In the entries below, the lines from the one with "Given: Click the info icon beside Datasets" through the one with "Image resolution: width=1568" are to be copied exactly; both ends count.

**Source data:**

═══

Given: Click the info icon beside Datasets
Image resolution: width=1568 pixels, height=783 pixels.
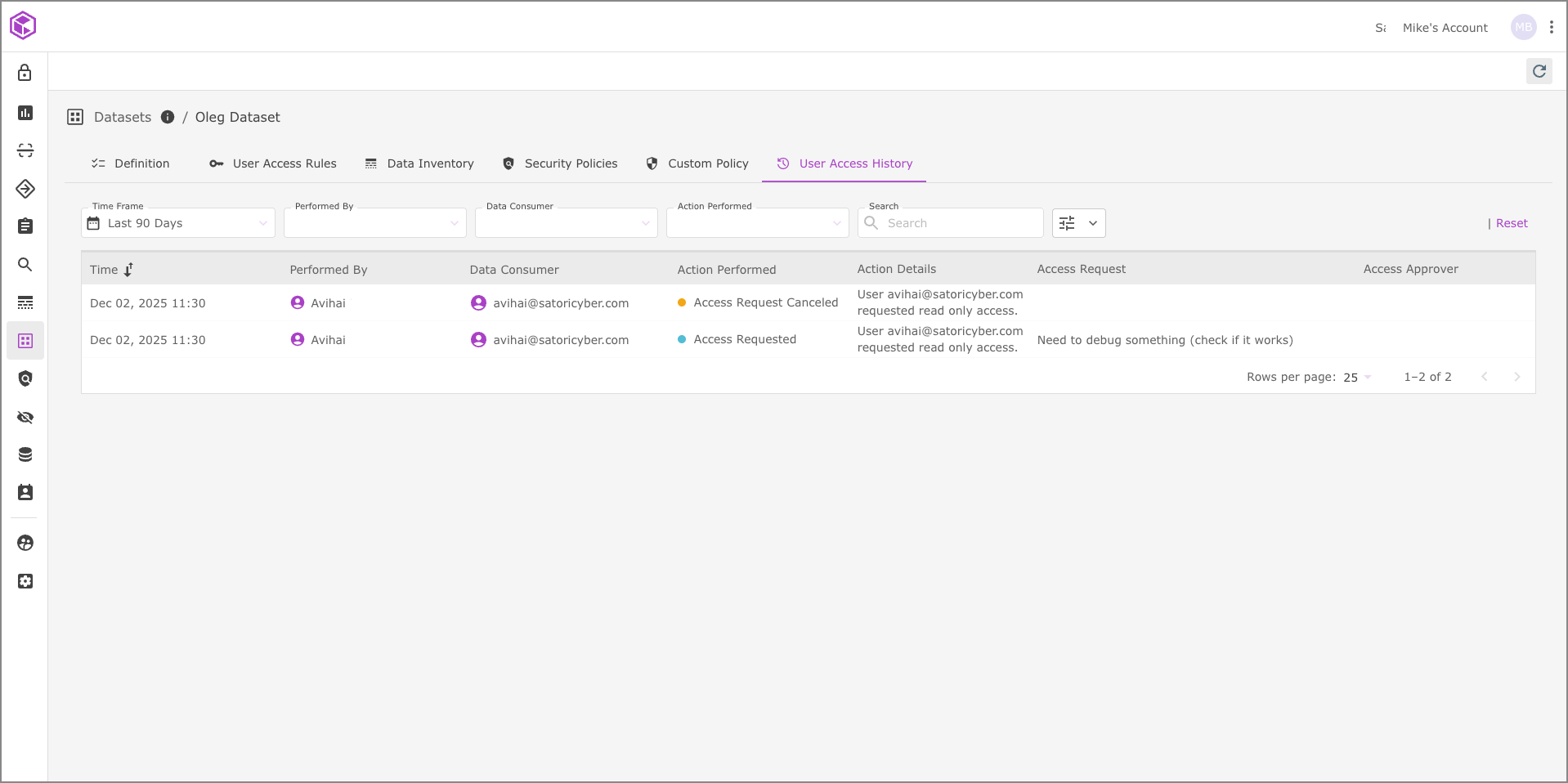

═══

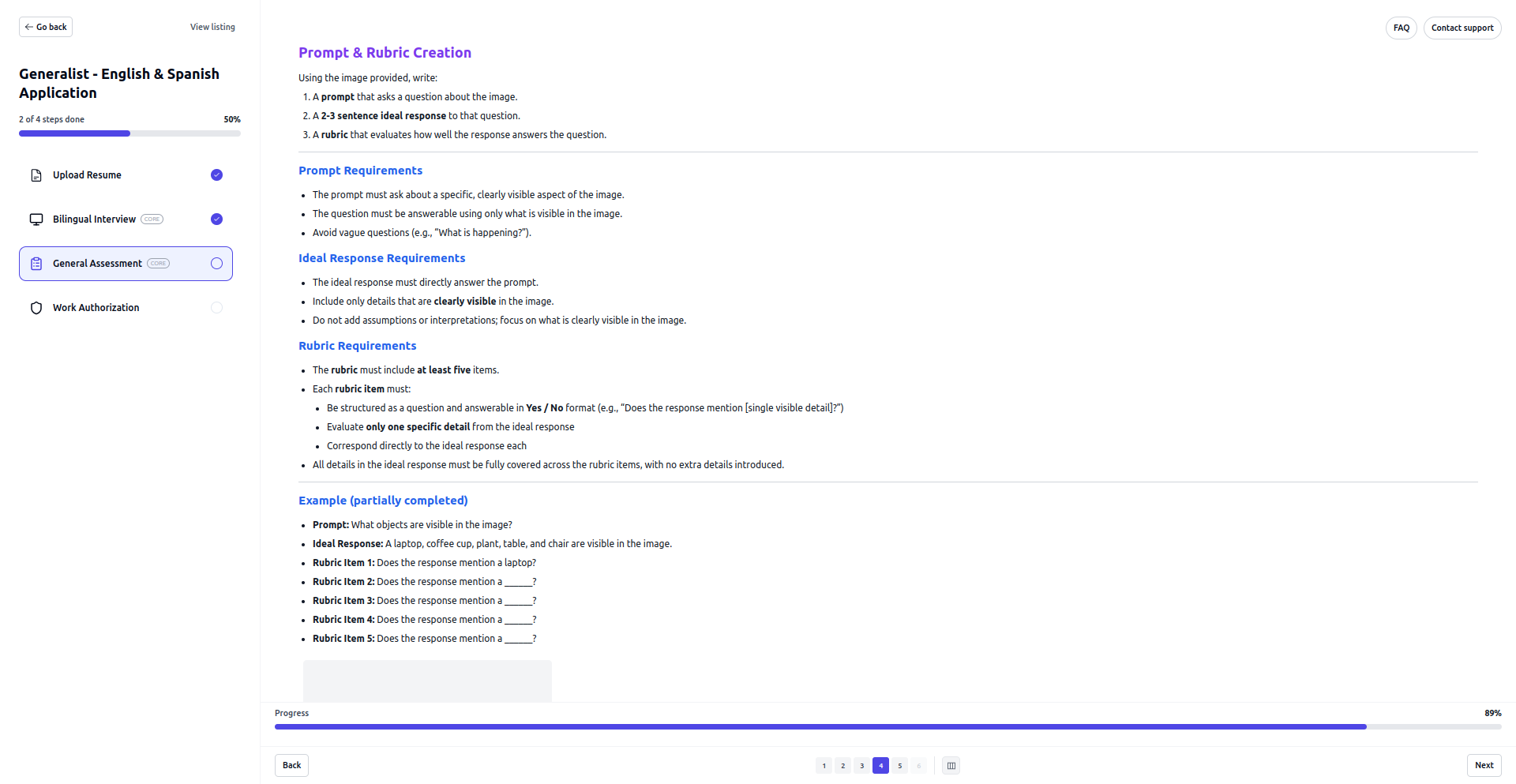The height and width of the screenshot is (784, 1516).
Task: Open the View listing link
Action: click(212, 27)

═══

**Output below:**
Given: Click the info icon beside Datasets
Image resolution: width=1568 pixels, height=783 pixels.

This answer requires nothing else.